* **WHAT NEEDS TO BE DONE**: Find each line in the items below that contains the word "notifications", and copy those lines out.

(Item-finding records)
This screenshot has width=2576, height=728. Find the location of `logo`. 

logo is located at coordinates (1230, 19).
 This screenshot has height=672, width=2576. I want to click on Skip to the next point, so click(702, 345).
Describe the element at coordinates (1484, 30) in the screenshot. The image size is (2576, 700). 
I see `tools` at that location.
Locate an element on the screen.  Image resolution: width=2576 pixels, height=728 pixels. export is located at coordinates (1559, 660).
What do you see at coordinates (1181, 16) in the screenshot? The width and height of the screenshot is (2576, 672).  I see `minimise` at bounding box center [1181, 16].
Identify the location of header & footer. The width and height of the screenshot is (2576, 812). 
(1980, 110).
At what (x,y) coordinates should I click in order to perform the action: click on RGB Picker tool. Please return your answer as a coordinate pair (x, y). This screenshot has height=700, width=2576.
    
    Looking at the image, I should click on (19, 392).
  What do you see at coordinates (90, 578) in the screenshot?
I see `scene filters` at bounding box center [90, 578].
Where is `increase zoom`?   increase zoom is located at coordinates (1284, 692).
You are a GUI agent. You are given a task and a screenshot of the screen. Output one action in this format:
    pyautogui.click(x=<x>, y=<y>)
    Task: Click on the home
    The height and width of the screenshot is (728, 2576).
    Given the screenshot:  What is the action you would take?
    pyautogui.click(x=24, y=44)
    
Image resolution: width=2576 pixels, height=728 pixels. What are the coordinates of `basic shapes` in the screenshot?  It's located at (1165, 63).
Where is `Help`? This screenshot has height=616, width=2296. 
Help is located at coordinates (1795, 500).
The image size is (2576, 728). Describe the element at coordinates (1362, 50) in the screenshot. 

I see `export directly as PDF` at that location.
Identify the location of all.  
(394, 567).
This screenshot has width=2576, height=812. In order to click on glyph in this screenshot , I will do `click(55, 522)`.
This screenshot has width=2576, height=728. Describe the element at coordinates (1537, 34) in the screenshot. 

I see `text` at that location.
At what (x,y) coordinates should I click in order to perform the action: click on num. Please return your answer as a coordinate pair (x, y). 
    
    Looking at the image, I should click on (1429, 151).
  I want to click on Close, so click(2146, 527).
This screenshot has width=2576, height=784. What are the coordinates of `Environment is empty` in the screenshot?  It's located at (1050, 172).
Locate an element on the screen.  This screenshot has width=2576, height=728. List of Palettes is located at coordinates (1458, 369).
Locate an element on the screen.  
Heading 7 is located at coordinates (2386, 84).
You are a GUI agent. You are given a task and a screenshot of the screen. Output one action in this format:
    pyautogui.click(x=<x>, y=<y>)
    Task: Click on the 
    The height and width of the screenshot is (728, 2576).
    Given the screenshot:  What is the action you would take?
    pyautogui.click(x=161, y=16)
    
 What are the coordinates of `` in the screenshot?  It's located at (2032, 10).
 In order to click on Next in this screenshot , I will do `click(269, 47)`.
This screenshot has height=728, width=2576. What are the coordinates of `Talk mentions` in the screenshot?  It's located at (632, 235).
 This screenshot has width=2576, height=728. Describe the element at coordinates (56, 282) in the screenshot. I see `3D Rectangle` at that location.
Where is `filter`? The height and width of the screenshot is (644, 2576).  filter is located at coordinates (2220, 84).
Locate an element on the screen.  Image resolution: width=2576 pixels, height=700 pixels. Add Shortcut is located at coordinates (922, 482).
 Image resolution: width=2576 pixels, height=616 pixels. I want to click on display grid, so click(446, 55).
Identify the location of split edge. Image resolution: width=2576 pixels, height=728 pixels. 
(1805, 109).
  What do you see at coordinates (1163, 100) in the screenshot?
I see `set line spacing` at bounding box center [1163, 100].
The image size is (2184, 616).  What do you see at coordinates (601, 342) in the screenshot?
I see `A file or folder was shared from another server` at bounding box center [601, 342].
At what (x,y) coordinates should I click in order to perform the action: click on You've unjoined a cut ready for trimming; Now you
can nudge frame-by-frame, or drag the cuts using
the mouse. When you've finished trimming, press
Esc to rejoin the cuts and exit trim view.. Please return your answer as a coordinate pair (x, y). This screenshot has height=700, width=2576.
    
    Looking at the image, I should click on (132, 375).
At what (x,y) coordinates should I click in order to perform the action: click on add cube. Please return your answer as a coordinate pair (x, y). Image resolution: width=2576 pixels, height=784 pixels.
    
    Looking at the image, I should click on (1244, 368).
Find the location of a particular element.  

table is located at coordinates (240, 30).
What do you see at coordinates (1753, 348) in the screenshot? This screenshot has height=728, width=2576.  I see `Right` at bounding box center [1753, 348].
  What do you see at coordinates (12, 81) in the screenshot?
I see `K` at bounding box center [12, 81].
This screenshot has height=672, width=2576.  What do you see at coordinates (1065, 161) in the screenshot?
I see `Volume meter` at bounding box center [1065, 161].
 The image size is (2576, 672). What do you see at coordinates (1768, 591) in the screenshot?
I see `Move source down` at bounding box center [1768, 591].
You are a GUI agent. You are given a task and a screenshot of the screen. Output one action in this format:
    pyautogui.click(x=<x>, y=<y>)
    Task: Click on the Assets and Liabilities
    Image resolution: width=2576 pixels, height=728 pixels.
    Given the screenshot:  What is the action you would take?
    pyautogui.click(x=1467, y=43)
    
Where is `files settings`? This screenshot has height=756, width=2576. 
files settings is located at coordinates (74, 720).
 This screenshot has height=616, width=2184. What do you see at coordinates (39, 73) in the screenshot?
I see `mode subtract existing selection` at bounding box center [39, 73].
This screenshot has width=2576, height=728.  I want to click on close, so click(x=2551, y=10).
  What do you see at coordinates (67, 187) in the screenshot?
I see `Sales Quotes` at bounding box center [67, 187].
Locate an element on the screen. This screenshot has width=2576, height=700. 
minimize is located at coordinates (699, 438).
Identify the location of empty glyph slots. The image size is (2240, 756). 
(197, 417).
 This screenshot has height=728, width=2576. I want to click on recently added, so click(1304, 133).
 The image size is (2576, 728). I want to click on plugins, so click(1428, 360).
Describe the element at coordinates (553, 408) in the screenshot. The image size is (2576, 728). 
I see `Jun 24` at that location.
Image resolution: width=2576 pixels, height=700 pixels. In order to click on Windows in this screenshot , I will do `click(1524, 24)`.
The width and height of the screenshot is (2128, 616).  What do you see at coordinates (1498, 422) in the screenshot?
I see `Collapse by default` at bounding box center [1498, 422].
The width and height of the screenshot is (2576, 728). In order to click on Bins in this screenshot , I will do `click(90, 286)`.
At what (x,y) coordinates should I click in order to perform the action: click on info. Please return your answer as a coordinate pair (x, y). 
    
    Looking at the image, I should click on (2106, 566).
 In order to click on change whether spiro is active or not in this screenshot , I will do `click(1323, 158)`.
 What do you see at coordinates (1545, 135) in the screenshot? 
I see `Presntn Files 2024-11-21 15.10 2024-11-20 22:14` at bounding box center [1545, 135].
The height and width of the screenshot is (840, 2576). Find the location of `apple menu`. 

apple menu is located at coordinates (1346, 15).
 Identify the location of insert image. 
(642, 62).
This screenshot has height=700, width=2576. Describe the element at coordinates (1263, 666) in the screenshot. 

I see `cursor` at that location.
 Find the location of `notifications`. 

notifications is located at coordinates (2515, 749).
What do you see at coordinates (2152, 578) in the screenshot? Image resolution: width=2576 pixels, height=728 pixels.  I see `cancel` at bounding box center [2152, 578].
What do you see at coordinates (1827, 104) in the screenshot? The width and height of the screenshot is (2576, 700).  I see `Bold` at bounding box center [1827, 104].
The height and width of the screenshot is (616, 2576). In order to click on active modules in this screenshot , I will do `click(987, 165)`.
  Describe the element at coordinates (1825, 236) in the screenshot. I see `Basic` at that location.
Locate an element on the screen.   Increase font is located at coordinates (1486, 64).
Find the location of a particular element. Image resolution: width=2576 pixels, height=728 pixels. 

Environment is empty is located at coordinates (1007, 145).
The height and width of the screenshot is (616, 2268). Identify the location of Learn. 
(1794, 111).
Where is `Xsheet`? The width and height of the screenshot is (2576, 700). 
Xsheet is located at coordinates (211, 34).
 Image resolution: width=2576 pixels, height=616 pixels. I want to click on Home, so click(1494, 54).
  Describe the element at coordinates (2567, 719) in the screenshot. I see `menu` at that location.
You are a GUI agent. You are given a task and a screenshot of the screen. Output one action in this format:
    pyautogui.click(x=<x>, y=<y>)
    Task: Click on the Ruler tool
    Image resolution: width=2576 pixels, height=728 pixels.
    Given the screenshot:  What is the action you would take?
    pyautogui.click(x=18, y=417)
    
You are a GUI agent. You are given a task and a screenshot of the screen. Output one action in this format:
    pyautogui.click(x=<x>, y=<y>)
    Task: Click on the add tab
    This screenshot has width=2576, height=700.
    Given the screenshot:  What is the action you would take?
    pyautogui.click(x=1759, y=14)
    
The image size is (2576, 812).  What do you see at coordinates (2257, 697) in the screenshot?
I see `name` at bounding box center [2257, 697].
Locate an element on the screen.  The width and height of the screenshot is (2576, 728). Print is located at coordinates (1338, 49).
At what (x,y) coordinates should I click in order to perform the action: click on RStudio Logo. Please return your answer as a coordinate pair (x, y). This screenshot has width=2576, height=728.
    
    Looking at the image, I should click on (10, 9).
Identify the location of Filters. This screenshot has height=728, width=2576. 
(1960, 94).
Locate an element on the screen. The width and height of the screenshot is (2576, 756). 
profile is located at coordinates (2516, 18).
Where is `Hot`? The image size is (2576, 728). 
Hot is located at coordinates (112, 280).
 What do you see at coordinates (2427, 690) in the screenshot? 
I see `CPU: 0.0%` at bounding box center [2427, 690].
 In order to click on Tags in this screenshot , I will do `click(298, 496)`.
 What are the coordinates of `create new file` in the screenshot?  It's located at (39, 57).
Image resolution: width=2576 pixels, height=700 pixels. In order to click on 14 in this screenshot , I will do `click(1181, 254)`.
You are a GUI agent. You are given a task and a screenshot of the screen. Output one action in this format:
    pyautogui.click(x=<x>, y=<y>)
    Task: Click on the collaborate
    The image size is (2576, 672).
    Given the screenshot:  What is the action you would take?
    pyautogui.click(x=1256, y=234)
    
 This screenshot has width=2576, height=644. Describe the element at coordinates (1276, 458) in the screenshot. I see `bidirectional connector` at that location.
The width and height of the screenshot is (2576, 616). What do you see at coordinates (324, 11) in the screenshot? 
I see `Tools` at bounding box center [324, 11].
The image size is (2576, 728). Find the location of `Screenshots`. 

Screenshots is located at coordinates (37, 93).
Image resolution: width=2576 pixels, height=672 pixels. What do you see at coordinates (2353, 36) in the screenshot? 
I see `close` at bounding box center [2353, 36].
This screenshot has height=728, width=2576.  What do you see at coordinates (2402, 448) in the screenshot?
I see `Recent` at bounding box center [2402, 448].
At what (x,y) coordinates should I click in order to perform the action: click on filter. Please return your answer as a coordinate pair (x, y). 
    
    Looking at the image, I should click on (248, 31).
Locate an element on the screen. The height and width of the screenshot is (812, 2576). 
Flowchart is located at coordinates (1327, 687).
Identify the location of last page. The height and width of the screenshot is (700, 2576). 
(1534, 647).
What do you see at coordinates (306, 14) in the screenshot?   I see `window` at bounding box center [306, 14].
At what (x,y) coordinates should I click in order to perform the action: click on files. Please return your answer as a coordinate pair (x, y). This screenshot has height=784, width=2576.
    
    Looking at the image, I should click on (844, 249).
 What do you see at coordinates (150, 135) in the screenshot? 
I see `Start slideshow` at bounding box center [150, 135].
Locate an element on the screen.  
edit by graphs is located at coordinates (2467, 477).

* **RESPONSE BELOW**:
 Find the location of `notifications`. 
notifications is located at coordinates (2515, 749).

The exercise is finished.